Content starts

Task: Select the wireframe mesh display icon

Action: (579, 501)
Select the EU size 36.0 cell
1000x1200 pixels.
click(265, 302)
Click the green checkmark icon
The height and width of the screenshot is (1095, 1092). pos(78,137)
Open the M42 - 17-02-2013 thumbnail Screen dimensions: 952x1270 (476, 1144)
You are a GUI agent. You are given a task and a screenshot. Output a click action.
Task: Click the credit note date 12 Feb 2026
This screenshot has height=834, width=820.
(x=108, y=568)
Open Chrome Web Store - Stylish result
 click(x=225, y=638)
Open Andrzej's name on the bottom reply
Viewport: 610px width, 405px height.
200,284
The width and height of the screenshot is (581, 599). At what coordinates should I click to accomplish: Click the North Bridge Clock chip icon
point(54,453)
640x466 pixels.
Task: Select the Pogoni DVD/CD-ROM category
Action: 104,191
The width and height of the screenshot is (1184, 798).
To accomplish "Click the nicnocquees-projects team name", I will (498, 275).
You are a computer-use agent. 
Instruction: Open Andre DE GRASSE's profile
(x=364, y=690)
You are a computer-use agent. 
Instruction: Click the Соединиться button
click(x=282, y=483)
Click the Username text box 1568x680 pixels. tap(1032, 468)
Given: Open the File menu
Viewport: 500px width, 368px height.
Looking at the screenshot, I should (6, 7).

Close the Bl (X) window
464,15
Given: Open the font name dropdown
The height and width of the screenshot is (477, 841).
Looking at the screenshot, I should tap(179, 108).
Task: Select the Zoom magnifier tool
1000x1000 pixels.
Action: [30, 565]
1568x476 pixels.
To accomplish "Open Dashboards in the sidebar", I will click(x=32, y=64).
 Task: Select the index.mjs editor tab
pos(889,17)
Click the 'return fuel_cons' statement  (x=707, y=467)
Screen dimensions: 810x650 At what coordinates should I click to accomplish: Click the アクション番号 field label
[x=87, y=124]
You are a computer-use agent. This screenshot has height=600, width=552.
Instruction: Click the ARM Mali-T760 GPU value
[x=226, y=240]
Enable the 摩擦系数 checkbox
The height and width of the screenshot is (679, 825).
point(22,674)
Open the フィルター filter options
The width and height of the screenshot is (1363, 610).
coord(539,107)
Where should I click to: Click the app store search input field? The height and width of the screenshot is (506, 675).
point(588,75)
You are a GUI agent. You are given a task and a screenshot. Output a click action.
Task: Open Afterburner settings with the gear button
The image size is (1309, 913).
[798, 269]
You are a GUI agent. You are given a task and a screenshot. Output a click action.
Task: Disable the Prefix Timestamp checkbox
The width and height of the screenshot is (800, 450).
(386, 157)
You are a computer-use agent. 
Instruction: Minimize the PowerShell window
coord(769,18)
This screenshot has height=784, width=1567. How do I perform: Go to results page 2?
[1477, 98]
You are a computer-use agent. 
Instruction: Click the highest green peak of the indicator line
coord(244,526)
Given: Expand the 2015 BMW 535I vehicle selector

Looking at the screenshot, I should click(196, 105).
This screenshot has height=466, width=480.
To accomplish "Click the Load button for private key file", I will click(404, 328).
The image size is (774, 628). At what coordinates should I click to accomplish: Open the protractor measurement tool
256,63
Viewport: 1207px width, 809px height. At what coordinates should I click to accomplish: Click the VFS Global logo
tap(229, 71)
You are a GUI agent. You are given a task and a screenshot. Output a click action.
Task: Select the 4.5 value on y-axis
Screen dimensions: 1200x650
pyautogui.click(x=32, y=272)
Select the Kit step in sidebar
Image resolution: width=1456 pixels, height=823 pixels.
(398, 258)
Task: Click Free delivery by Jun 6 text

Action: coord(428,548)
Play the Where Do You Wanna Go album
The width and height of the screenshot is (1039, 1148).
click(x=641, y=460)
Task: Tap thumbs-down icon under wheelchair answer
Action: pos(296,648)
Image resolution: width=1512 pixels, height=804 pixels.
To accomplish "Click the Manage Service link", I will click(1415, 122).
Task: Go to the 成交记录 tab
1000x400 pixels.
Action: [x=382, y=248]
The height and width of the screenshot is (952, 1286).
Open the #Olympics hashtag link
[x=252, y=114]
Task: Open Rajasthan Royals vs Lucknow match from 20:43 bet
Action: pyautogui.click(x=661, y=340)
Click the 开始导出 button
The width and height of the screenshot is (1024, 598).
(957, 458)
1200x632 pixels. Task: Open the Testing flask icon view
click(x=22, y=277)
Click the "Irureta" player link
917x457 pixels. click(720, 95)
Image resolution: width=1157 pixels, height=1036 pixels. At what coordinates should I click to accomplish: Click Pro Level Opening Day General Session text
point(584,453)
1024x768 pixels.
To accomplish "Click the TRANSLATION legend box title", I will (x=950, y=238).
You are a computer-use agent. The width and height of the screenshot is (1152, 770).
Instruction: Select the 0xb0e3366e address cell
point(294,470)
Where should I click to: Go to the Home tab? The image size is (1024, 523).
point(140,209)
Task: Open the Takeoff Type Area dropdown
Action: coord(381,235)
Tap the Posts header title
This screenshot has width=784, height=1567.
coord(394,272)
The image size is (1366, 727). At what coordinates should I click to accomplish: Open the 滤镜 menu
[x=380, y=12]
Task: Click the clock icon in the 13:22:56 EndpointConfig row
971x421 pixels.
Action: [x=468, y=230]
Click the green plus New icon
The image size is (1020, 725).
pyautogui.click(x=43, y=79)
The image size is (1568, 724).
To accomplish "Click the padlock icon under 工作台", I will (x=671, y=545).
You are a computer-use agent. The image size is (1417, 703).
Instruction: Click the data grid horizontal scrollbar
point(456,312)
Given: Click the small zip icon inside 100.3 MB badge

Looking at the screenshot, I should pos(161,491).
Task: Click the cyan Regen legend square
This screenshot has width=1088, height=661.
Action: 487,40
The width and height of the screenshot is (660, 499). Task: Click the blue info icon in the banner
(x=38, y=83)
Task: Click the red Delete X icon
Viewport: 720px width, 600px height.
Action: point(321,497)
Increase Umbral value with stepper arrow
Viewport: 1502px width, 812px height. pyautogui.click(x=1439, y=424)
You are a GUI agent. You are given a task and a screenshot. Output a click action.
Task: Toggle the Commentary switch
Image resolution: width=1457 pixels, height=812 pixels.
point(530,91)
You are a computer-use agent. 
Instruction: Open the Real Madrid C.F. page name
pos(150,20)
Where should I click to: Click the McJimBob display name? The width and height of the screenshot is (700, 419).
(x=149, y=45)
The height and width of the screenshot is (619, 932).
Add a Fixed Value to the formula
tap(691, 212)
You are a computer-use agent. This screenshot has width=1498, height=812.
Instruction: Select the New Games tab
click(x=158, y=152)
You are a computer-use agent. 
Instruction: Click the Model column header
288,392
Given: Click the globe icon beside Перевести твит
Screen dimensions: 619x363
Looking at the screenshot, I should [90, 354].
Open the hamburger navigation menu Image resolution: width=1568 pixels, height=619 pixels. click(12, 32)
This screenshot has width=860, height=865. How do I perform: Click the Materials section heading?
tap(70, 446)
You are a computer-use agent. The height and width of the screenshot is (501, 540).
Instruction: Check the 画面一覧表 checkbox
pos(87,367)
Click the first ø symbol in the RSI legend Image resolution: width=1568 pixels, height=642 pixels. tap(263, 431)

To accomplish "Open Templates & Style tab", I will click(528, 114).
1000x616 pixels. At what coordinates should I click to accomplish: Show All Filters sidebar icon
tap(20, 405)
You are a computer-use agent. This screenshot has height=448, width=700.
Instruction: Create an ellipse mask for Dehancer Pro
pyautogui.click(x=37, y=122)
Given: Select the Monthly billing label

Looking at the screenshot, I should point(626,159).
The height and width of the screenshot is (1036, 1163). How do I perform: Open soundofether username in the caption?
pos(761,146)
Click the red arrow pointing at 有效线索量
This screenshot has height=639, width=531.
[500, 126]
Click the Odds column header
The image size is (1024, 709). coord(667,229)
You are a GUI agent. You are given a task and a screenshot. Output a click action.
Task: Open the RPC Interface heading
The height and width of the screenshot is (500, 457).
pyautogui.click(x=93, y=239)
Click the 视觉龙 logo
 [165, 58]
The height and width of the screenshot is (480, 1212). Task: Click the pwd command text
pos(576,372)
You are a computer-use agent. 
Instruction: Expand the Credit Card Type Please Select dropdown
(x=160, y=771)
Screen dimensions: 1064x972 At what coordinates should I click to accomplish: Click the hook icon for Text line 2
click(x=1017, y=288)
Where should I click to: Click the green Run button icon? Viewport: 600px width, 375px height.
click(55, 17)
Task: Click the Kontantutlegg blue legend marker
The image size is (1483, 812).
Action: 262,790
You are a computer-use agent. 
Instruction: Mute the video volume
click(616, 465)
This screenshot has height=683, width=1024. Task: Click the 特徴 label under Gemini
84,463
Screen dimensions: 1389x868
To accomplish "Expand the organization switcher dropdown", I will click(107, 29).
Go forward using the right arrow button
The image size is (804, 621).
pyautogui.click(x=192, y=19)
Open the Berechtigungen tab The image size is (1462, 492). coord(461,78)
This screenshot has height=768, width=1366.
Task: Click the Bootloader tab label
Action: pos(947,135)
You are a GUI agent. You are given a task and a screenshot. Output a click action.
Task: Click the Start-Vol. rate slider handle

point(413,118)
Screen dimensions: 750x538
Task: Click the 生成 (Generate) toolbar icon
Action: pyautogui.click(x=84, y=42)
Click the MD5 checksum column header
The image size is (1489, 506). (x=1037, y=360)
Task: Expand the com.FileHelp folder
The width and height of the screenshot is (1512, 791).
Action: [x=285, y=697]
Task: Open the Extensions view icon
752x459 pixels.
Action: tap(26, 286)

Content ends

TASK DESCRIPTION:
Copy range, inclusive: the line holding "Instruction: Check the 画面一覧表 checkbox" to the line holding "has height=448, width=700.". Reproduce exactly those lines of the records above and no others.

YOUR RESPONSE:
Instruction: Check the 画面一覧表 checkbox
pos(87,367)
Click the first ø symbol in the RSI legend Image resolution: width=1568 pixels, height=642 pixels. tap(263, 431)

To accomplish "Open Templates & Style tab", I will click(528, 114).
1000x616 pixels. At what coordinates should I click to accomplish: Show All Filters sidebar icon
tap(20, 405)
You are a computer-use agent. This screenshot has height=448, width=700.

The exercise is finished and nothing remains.